Harry mengambil bolpoin dan mulai mencoret-coret berkas di tangannya. "Teman apa?"

"Hmm ... Ya, teman. Teman aja."

"Bukan pacar?" Harry kembali, dan sekilas matanya menangkap rona merah di pipi sang putri yang kini menunduk. "Papa senang lho, kalau dia ternyata pacarmu. Artinya, kamu sudah bisa melupakan Jonas."

"Kayla memang sudah nggak ada perasaan kok sama Jonas," ucap Kayla cepat.

"Bener?"

"Pastilah, Pa. Kayla nggak mau ngerusak rumah tangga orang lain."

"Bukan ... Maksud Papa, bukan perasaan cinta atau semacamnya." Harry menarik napas dalam dan berkata dengan nada hati-hati, "Sepertinya kamu trauma karena kejadian dengan Jonas. Kamu tahu, Papa khawatir kamu nggak mau punya pacar atau nggak mau nikah karena trauma itu. Sekarang ini pun, Papa masih khawatir karena kalian ada di kantor yang sama."

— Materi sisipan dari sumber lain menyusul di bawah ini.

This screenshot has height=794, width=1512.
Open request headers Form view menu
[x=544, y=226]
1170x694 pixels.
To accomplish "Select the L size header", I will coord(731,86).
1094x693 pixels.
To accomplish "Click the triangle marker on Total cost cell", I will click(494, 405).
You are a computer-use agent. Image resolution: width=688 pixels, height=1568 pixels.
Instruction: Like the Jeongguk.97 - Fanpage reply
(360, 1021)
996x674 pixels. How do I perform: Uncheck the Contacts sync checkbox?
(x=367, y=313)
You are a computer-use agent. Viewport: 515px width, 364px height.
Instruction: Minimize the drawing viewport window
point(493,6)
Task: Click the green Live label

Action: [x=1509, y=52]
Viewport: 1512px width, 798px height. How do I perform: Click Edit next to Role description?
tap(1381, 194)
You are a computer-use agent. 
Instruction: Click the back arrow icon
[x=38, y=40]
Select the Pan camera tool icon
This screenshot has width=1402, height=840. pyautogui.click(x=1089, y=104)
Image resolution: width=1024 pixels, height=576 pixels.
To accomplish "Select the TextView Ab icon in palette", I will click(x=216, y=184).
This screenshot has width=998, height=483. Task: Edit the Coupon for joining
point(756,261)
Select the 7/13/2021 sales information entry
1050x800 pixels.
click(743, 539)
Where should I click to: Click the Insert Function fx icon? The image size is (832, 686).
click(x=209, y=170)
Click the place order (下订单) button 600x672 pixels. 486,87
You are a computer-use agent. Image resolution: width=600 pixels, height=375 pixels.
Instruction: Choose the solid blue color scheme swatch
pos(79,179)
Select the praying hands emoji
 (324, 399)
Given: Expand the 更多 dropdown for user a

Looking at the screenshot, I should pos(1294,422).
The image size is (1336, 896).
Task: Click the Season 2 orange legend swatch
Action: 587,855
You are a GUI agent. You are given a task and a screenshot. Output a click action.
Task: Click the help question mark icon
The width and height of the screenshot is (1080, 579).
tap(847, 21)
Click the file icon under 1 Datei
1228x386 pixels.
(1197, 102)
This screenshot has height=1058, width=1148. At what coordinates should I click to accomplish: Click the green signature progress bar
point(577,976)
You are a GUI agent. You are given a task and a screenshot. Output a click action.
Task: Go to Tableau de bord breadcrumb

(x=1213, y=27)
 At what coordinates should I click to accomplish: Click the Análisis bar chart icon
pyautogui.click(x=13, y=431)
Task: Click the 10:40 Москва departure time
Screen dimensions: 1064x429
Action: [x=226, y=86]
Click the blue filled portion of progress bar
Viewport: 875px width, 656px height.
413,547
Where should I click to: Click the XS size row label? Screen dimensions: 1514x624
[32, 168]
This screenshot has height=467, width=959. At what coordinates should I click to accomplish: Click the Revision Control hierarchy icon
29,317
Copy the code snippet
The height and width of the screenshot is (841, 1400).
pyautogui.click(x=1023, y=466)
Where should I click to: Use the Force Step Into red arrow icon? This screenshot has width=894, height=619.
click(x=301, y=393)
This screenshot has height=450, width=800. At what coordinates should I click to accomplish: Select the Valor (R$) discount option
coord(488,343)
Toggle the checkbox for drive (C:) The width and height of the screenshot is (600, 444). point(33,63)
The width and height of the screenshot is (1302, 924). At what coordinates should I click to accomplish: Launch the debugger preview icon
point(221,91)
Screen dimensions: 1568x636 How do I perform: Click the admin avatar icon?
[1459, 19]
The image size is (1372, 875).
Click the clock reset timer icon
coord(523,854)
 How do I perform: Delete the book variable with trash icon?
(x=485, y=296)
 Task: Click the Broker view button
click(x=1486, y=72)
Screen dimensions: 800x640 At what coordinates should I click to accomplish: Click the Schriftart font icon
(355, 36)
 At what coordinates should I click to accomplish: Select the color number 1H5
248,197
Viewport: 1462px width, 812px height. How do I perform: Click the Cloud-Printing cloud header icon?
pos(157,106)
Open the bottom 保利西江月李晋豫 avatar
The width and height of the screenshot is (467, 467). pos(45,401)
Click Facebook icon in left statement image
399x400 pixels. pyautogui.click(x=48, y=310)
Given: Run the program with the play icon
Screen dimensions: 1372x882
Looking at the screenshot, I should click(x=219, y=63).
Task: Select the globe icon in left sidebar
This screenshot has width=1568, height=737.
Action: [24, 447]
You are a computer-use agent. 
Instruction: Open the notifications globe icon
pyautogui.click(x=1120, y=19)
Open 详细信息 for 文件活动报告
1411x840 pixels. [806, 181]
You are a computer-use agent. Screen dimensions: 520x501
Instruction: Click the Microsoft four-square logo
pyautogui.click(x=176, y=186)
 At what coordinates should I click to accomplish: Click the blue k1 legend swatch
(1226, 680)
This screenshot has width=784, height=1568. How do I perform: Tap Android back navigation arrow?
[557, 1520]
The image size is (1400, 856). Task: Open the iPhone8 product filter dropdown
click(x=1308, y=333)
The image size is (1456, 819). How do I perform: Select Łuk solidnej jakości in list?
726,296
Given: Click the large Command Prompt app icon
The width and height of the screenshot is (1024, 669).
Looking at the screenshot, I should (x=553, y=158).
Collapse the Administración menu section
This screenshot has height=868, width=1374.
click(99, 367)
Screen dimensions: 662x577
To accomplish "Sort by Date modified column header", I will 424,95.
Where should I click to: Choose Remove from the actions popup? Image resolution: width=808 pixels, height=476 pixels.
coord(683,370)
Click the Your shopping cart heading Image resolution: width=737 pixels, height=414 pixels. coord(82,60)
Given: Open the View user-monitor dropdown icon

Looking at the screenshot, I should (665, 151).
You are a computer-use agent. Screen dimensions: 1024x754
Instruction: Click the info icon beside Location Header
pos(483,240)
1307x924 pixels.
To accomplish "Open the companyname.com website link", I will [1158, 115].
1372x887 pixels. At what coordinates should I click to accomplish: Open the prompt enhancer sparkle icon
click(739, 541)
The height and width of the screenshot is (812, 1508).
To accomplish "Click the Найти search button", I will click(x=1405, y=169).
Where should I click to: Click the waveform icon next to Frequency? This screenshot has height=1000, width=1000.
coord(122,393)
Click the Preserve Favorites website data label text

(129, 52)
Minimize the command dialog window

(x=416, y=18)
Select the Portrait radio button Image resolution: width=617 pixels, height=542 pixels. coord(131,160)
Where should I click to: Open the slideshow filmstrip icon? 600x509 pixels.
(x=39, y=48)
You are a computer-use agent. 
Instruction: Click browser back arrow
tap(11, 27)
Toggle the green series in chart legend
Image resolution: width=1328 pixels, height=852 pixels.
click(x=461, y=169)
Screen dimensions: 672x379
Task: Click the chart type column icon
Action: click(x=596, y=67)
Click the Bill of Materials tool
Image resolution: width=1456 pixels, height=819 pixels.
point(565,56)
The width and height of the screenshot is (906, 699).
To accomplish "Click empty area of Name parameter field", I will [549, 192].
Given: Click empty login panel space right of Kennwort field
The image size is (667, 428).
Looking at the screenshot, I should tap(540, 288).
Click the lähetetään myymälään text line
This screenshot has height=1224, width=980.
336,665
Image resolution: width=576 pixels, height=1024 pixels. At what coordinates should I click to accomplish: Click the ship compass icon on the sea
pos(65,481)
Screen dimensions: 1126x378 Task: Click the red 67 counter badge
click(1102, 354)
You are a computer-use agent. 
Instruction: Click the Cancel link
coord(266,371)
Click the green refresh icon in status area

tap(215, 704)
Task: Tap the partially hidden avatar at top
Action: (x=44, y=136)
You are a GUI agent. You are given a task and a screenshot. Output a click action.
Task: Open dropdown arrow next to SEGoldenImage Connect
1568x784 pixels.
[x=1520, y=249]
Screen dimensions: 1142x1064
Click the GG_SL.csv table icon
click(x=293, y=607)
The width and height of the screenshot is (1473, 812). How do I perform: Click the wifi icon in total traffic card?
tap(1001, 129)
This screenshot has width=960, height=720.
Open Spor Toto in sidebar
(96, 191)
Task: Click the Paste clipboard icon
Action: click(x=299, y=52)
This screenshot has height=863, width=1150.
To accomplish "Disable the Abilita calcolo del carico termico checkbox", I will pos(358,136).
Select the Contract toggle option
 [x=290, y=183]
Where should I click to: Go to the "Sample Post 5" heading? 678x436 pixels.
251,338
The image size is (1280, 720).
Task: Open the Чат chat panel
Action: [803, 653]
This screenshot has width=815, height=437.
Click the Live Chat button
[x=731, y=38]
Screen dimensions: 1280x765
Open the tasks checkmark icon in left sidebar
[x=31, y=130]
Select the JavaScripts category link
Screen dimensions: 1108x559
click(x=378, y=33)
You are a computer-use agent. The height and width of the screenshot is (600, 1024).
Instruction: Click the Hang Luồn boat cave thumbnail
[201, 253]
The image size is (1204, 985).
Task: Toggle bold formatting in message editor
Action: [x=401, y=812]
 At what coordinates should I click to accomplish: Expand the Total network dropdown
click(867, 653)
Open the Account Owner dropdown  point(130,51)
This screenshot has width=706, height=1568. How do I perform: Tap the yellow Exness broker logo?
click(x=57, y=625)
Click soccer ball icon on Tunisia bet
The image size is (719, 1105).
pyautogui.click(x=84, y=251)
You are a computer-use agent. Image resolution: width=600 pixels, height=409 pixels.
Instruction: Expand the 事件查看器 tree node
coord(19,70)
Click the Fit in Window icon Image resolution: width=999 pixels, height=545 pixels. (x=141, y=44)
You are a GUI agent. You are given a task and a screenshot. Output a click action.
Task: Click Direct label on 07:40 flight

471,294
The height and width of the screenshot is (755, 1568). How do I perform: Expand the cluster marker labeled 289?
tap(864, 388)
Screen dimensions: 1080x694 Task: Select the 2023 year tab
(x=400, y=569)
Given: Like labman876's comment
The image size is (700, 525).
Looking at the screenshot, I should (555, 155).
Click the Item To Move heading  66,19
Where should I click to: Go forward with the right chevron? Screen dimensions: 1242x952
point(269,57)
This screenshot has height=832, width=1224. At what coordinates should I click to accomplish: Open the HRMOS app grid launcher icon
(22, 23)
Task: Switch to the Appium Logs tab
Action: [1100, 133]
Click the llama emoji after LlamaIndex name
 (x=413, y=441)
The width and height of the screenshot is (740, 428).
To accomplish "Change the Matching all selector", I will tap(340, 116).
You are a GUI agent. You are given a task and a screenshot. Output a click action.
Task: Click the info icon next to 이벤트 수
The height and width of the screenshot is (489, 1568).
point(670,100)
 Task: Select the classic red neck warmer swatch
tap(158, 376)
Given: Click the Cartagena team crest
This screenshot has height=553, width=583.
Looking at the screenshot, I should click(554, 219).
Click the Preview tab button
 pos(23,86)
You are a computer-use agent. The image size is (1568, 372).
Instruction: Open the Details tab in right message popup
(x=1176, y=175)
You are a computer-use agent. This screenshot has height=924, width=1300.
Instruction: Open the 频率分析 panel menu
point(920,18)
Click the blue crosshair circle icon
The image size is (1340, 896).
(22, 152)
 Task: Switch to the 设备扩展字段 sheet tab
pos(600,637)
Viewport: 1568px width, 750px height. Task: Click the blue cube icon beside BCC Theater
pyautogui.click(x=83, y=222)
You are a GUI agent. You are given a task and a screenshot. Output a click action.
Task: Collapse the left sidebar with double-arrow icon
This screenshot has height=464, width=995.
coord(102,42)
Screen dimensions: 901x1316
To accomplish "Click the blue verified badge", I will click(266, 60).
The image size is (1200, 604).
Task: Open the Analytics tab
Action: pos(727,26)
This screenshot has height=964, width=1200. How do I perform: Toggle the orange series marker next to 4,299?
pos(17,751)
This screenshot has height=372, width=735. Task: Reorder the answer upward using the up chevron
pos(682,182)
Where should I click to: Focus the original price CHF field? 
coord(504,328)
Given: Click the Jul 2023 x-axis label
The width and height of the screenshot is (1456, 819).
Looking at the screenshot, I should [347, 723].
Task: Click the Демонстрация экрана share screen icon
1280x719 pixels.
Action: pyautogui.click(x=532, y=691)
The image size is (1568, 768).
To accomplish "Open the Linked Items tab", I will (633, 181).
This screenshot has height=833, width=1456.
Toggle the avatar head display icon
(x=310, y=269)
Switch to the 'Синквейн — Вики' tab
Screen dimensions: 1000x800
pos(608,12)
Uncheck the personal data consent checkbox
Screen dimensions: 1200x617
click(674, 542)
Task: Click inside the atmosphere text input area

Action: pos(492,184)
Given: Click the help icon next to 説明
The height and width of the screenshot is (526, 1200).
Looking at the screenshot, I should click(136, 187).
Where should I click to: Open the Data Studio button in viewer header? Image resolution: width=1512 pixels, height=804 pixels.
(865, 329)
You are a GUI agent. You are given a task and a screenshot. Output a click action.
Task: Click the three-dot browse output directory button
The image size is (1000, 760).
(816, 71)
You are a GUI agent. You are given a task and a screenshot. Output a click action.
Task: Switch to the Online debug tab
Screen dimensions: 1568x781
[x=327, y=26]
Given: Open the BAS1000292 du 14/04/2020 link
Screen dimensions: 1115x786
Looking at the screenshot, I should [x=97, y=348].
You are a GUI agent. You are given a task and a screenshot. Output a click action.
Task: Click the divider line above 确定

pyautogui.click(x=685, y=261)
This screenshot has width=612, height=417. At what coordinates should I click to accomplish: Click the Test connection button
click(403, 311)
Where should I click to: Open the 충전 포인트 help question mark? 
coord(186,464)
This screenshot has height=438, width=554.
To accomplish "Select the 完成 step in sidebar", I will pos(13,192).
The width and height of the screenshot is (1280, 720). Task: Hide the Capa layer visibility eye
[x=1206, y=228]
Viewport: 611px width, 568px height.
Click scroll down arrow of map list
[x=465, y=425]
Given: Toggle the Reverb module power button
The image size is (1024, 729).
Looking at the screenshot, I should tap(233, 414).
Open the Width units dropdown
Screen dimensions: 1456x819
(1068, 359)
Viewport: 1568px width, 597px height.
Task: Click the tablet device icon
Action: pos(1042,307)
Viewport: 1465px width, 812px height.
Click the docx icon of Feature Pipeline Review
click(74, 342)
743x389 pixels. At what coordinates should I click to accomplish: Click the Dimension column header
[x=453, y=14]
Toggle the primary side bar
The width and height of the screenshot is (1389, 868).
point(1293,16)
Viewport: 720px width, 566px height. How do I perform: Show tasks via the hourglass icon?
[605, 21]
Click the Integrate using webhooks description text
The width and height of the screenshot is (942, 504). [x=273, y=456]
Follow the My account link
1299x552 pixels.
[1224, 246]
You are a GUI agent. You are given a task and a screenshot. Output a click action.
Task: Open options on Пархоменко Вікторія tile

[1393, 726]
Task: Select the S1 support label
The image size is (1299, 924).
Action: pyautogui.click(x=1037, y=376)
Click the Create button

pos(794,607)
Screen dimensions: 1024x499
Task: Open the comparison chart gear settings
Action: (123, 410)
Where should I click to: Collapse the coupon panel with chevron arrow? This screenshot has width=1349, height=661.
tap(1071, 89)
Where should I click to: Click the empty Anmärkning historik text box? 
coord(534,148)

"Iya, Kayla memang sakit hati sama Jonas." Kayla menarik napas. Mungkin ini pertama kalinya dia bicara dari hati ke hati dengan sang ayah tentang cinta masa lalunya. "Sampai Kay pergi keluar kota selama bertahun-tahun, supaya sakit hati ini sembuh, supaya Kay lupa semua. Tapi itu sudah lewat. Sudah cukup semua yang Kay lakukan buat Jonas dan Vini."

Harry mendongak dengan kening berlipat. "Maksudmu apa? Papa nggak ngerti tentang sudah cukup semua yang kamu lakukan buat Jonas dan Vini." Pria itu menutup map dan meletakkanya di atas meja bersama bolpoin di tangannya. Kemudian lengannya bersedekap di depan dada.

Kayla mengambil tempat duduk di depan meja kerja ayahnya. "Dulu Kay nggak bilang kenapa Kay harus pergi dari Jonas," ucapnya. "Waktu itu Vini sudah hamil. Vini nggak mau berita kehamilannya tersebar kemana-mana dan membuat orang tuanya malu."

Pada waktu itu ...

Kayla sedang ada di kamarnya, sekali lagi menatap gaun pengantin yang akan dikenakannya sepuluh hari lagi. Gaun itu dibungkus plastik bening dan digantung di pengait besi yang menempel di dinding kamar. Model gaun pengantin berwarna putih itu sederhana namun elegan. Panjangnya semata kaki tanpa ekor. Kayla hanya perlu merias rambutnya memakai mahkota bunga dengan warna-warni cerah.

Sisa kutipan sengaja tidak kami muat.